Dataset records
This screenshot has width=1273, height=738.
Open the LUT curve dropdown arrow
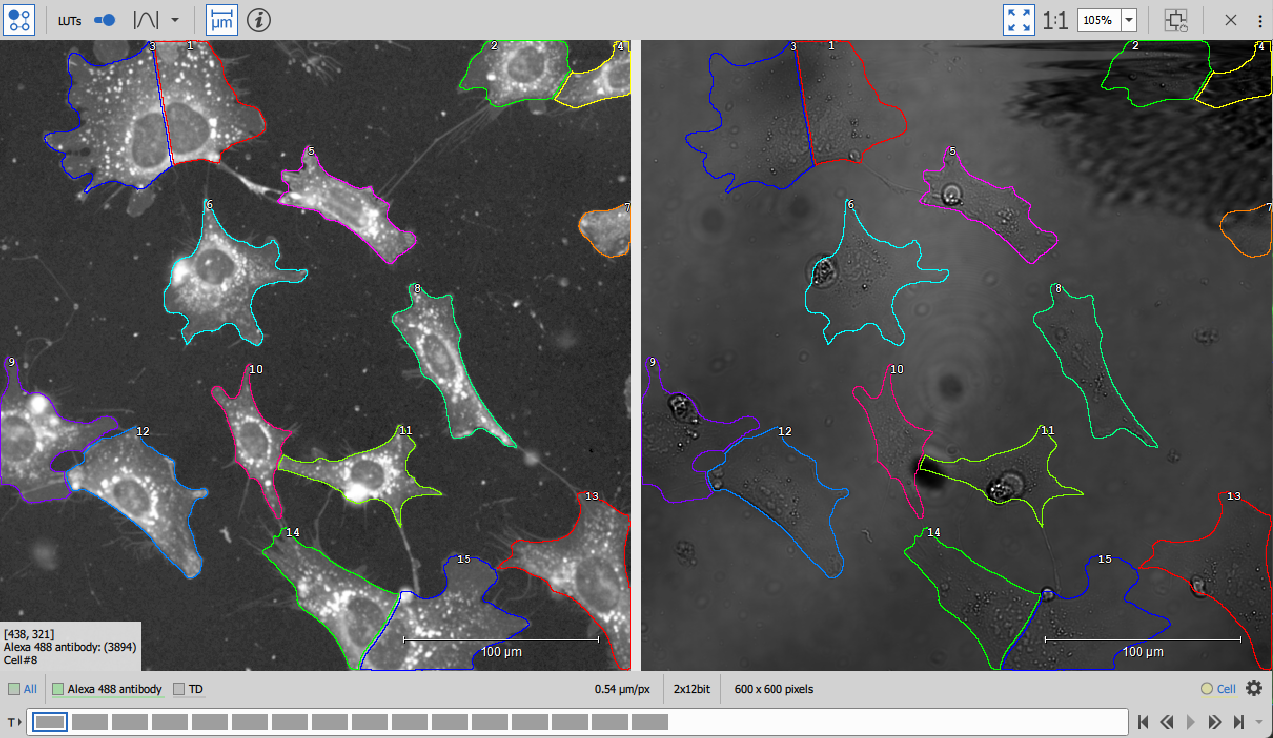tap(175, 20)
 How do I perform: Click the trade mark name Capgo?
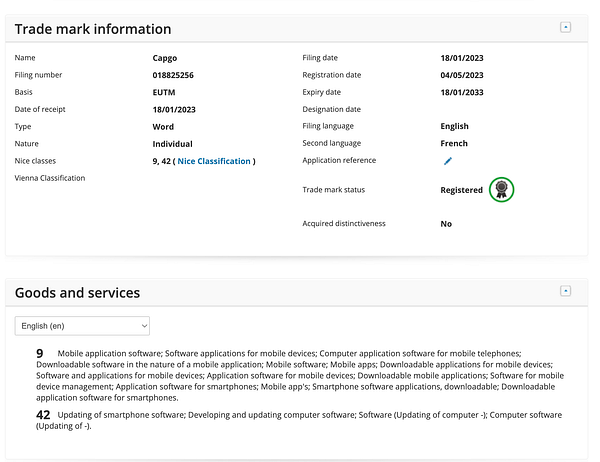166,58
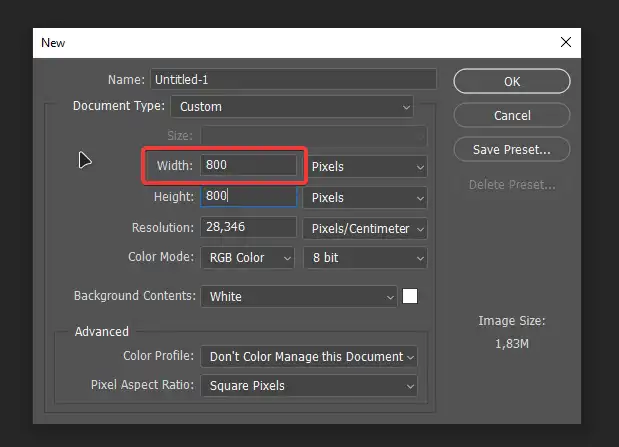Image resolution: width=619 pixels, height=447 pixels.
Task: Open the Pixel Aspect Ratio dropdown
Action: [309, 385]
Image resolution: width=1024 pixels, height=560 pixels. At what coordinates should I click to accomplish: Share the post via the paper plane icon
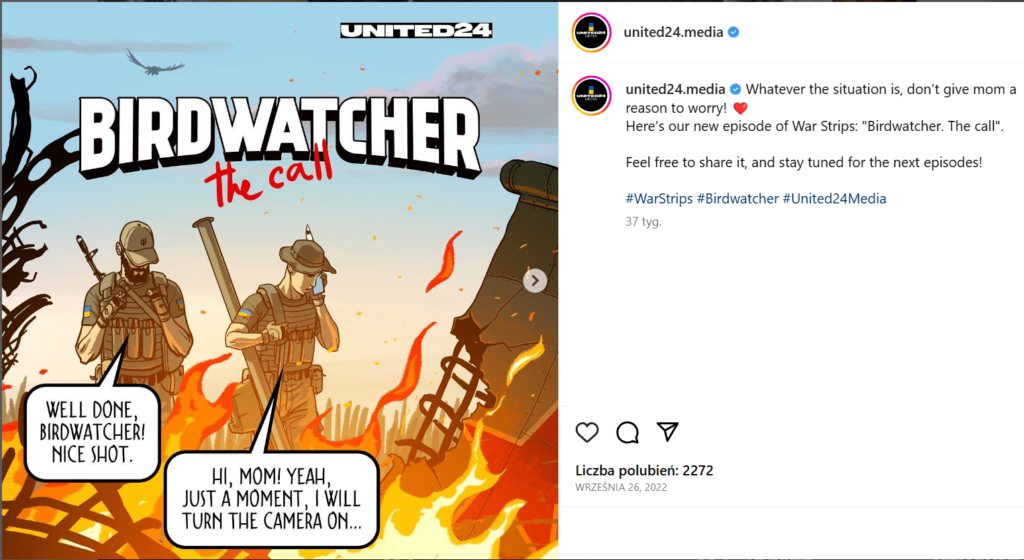(x=667, y=431)
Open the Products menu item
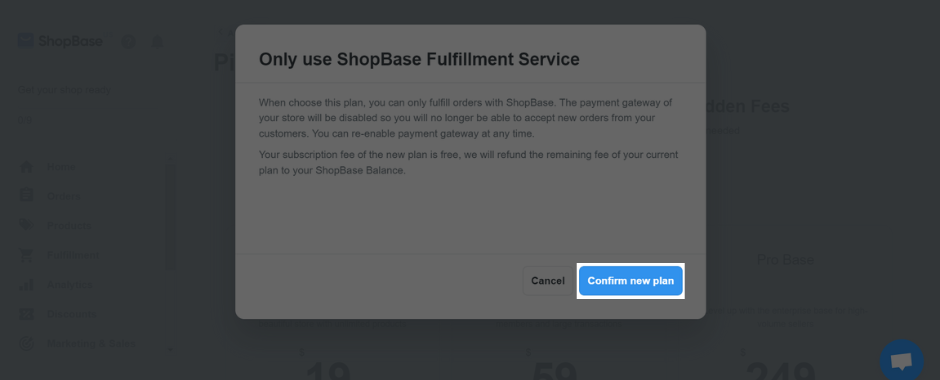Viewport: 940px width, 380px height. tap(69, 225)
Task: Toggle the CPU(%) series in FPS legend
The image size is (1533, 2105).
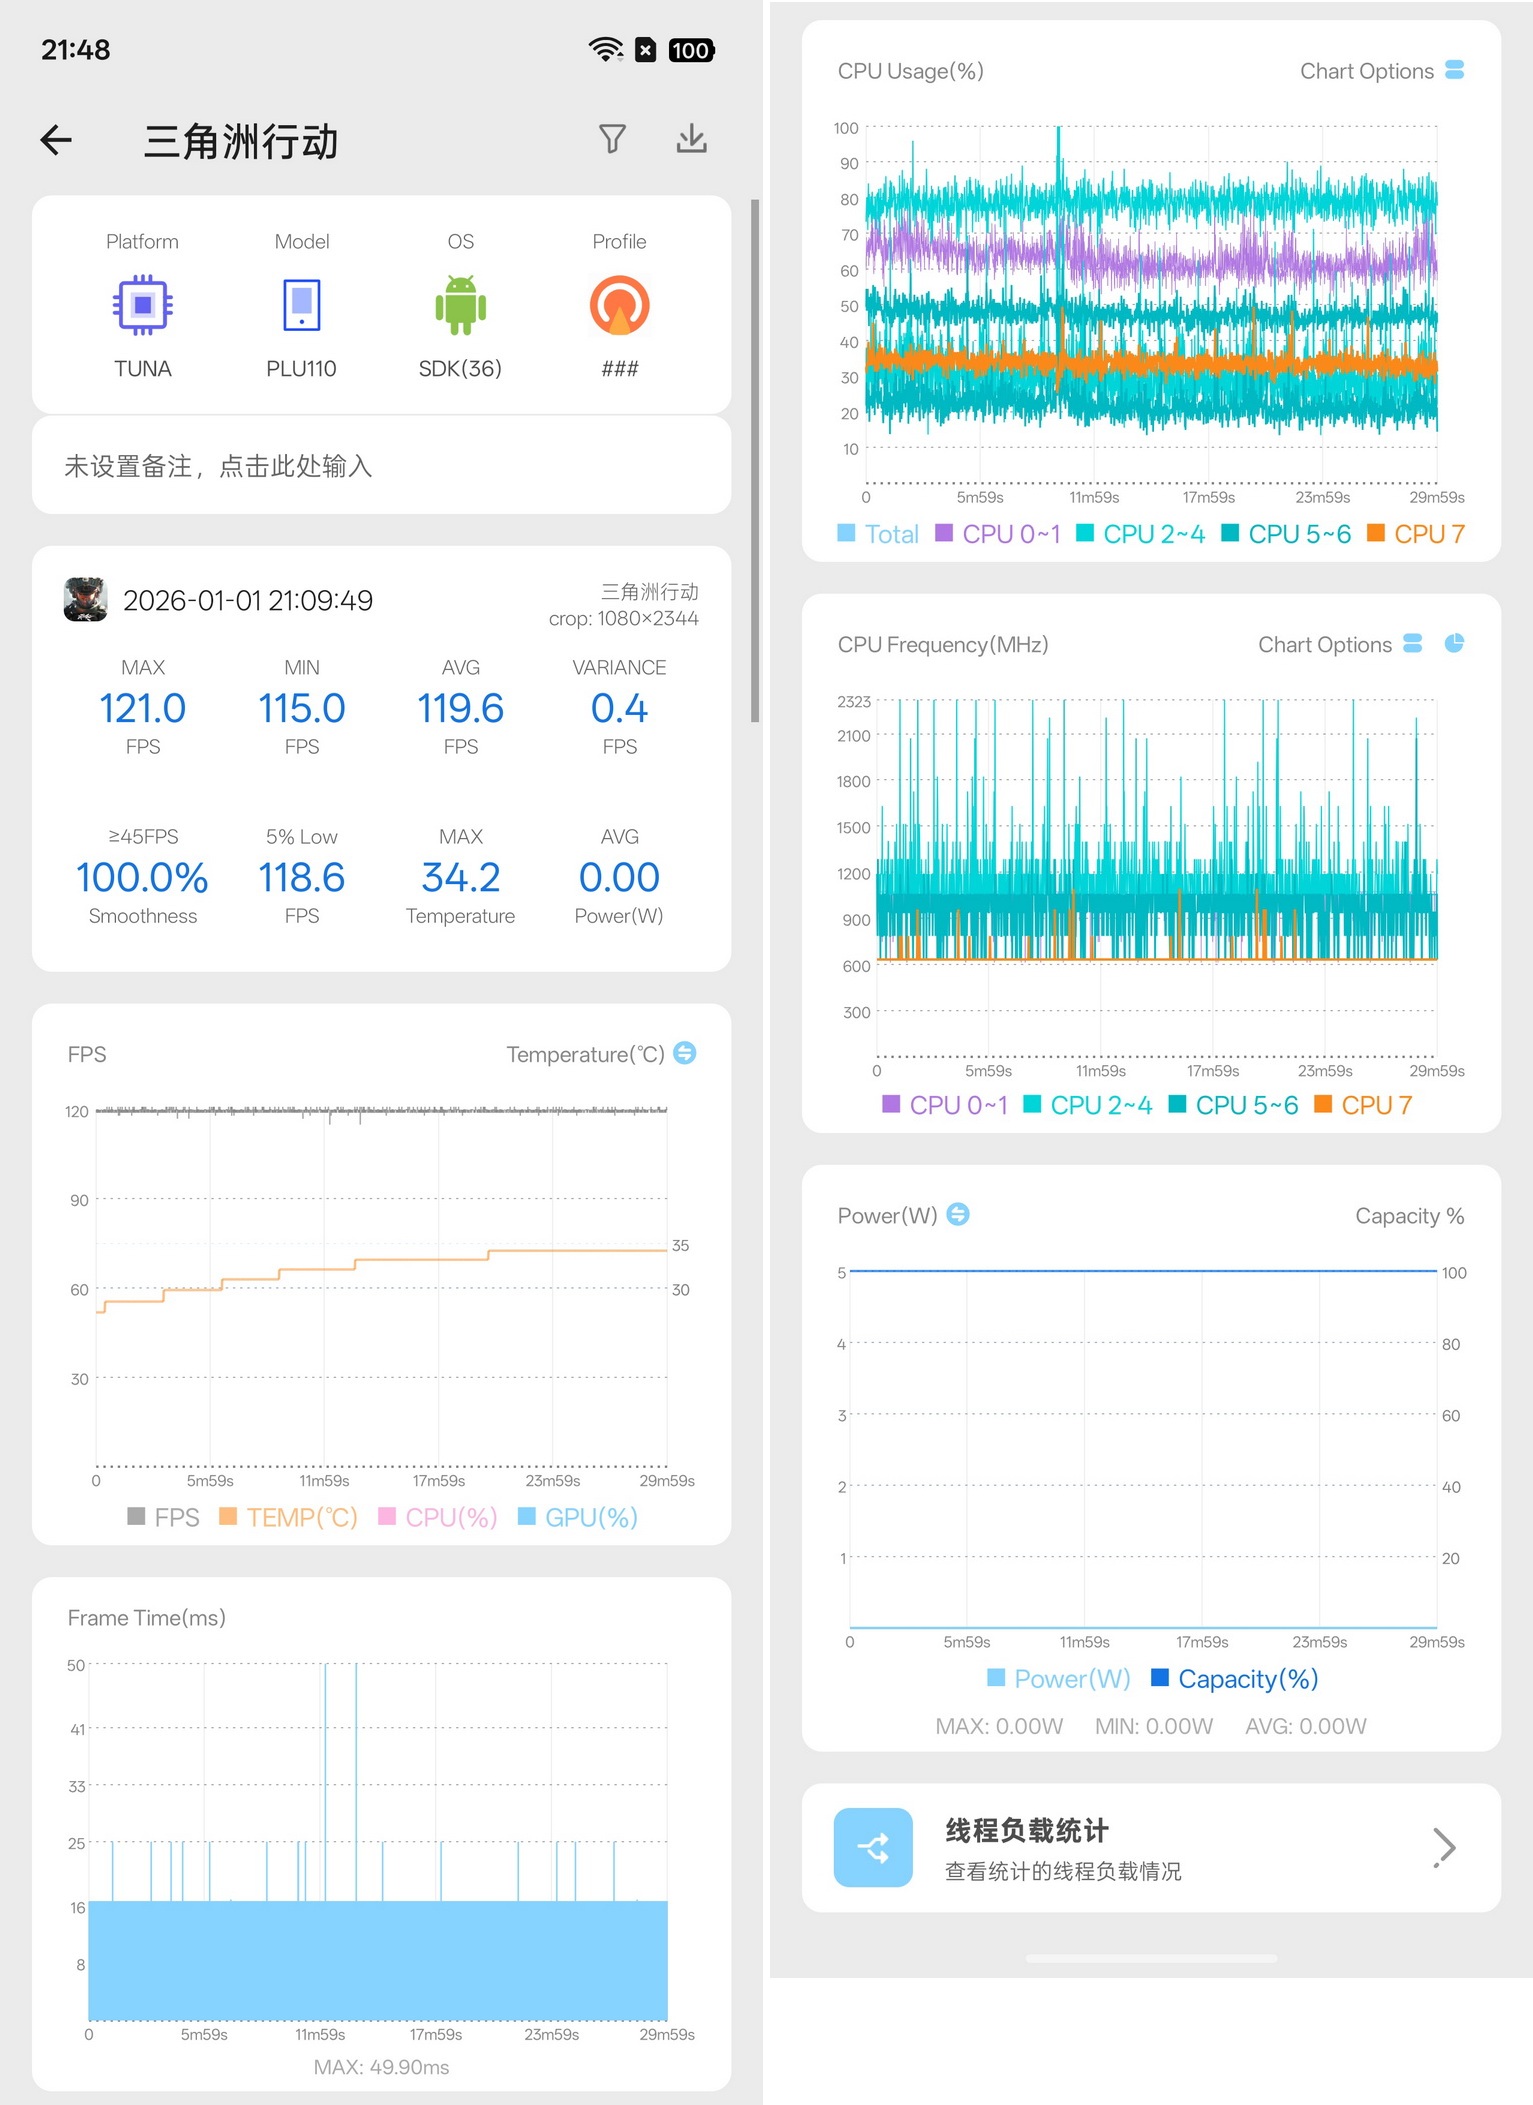Action: tap(438, 1517)
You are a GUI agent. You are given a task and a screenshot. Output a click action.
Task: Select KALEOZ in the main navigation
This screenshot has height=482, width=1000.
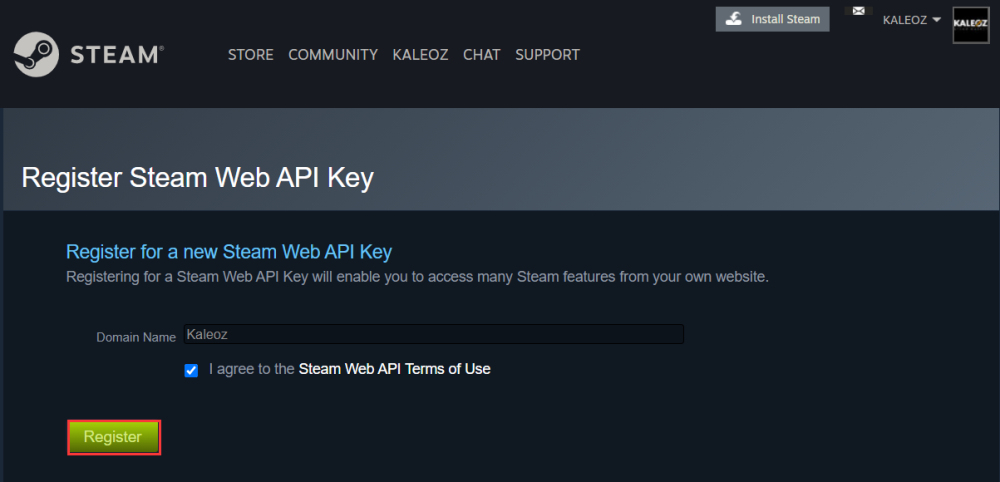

Problem requirements
Each line holding "This" in the records should be copied out.

Exercise solution
This screenshot has width=1273, height=738.
This screenshot has height=482, width=1000.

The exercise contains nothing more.